Codec-specific picture control. Some codecs may wish to allow the
receiver to specify to the sender a preferred color palette to use
for the transmitted picture, perhaps to ensure the image is usable
in a constrained viewing environment. Different codecs however
encode color data in different ways (sRGB, YUV, YDbDr, and many
more). In the case of a codec designed to support palettized
encodings for constrained viewing environments, it would be
helpful for the codec to be able to define its own feedback
messages to provide such a capability.
Codec-specific decoder control.

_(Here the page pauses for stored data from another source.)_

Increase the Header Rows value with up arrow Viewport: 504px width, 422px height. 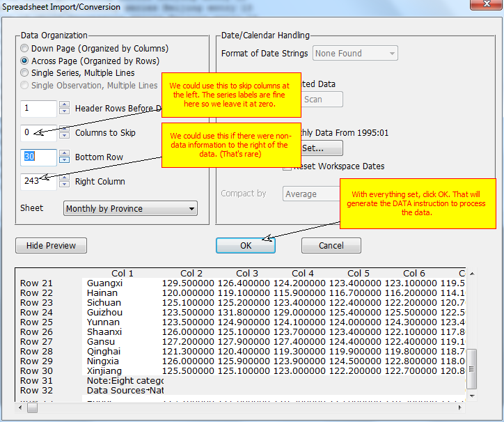[x=64, y=104]
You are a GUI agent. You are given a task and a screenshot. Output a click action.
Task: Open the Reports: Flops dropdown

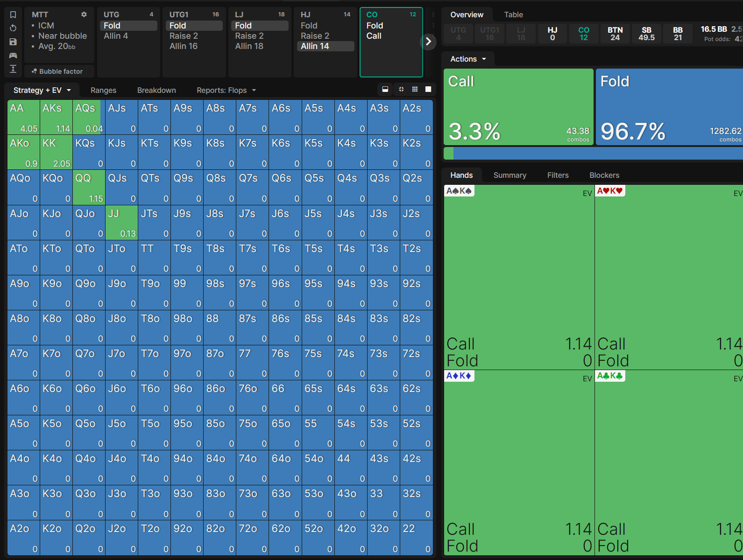226,91
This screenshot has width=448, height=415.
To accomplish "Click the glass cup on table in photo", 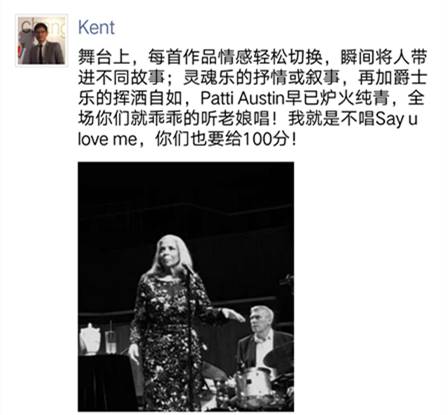I will click(x=110, y=342).
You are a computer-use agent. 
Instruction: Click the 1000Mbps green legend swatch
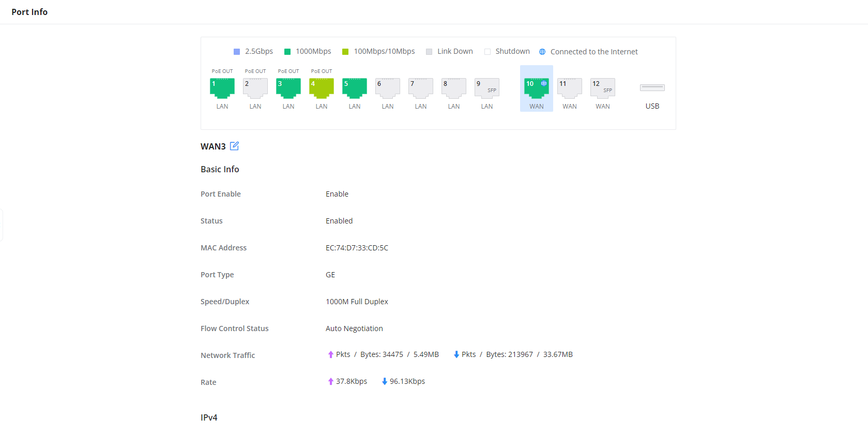point(287,52)
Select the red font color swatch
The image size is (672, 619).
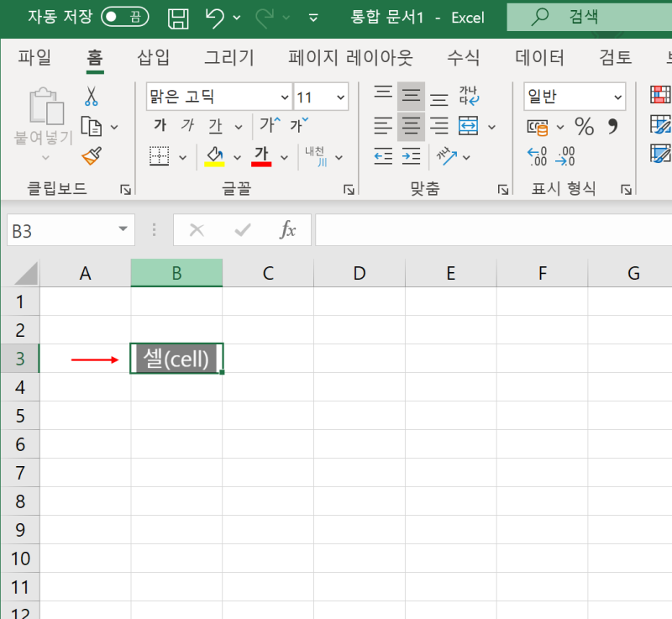click(263, 165)
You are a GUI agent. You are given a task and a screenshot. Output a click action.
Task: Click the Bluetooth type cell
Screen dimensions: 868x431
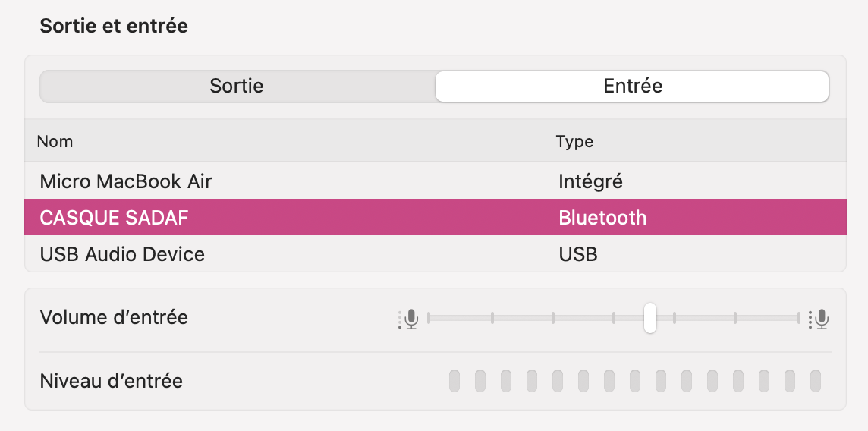(x=602, y=218)
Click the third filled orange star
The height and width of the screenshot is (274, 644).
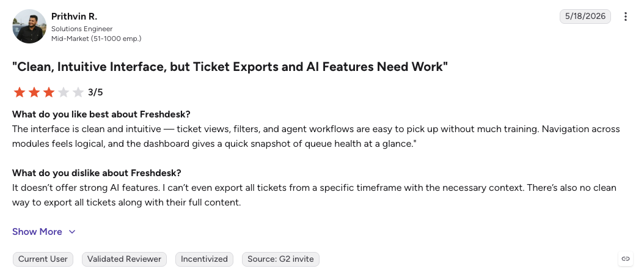tap(49, 92)
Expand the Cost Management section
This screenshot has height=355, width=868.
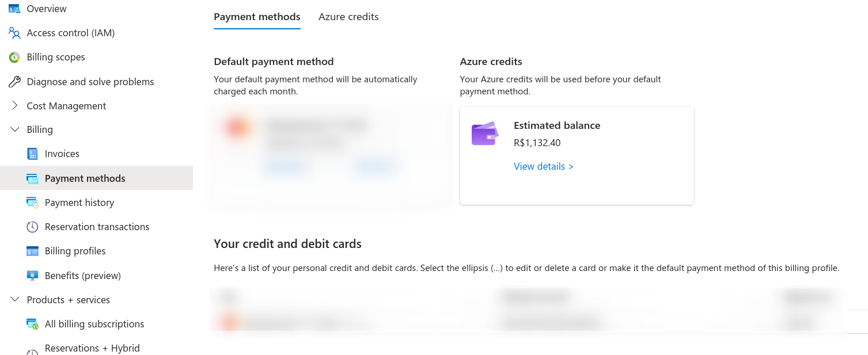[15, 106]
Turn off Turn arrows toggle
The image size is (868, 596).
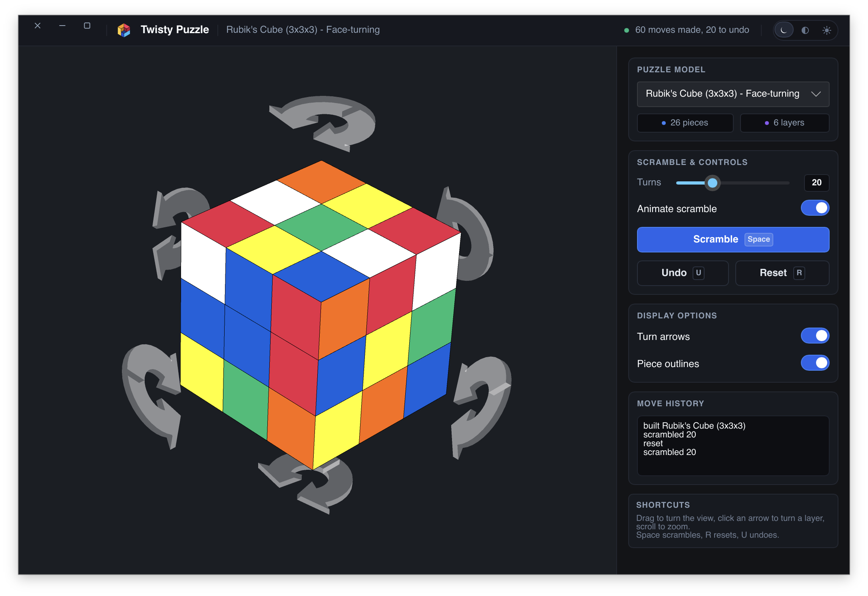(x=815, y=336)

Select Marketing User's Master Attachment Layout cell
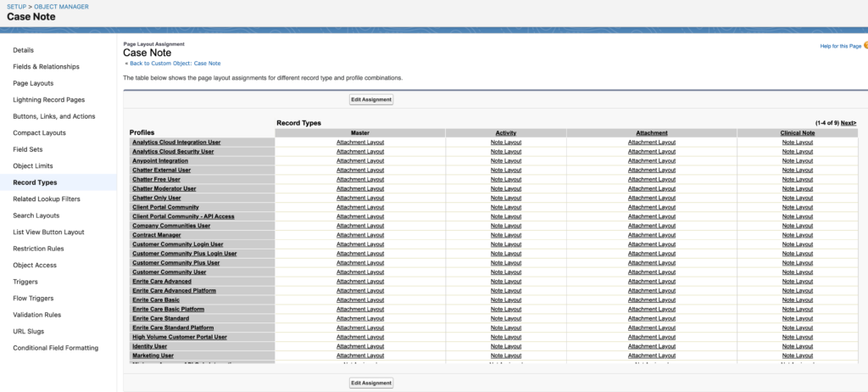(360, 356)
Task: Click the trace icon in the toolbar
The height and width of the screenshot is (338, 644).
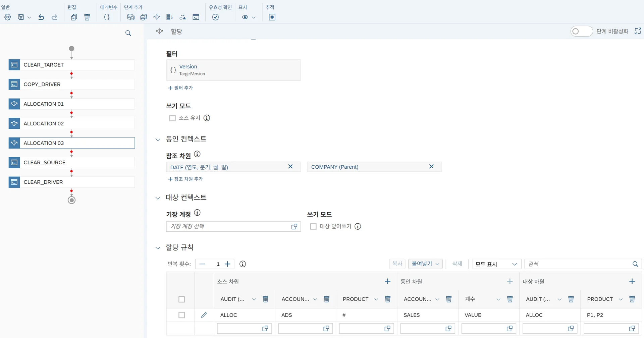Action: [x=272, y=17]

There are codecs in which the
decoder requires access to certain control data in order to begin
decoding, for example the RTP embedding of H.264 [RFC6184] has
special considerations in the transmission of Picture Parameter
Set (PPS) NALUs, with the recommendation that these units be
exchanged reliably over an out-of-band channel (such as SDP
exchange). However, for other codecs, the decoder control data
may be less easily exchanged over such a channel: either because
it is larger in size, or changes more frequently, or may be re-
ordered with respect to the RTP stream (for codecs where the
decoder does not need to block decoding until the very latest
control information is received). In these cases, it may be
preferable to exchange the decoder-control data over RTCP, so that
it does not participate in the generic RTP control such as
retransmissions. For a codec with specific decoder-control data,
it may be helpful to enable the codec to make use of RTCP as well
as RTP messages.
4. Protocol Overview
This document extends the RTCP feedback messages defined in the RTP/
AVPF [RFC4585] by defining an RTCP Codec-Layer Feedback (CLF)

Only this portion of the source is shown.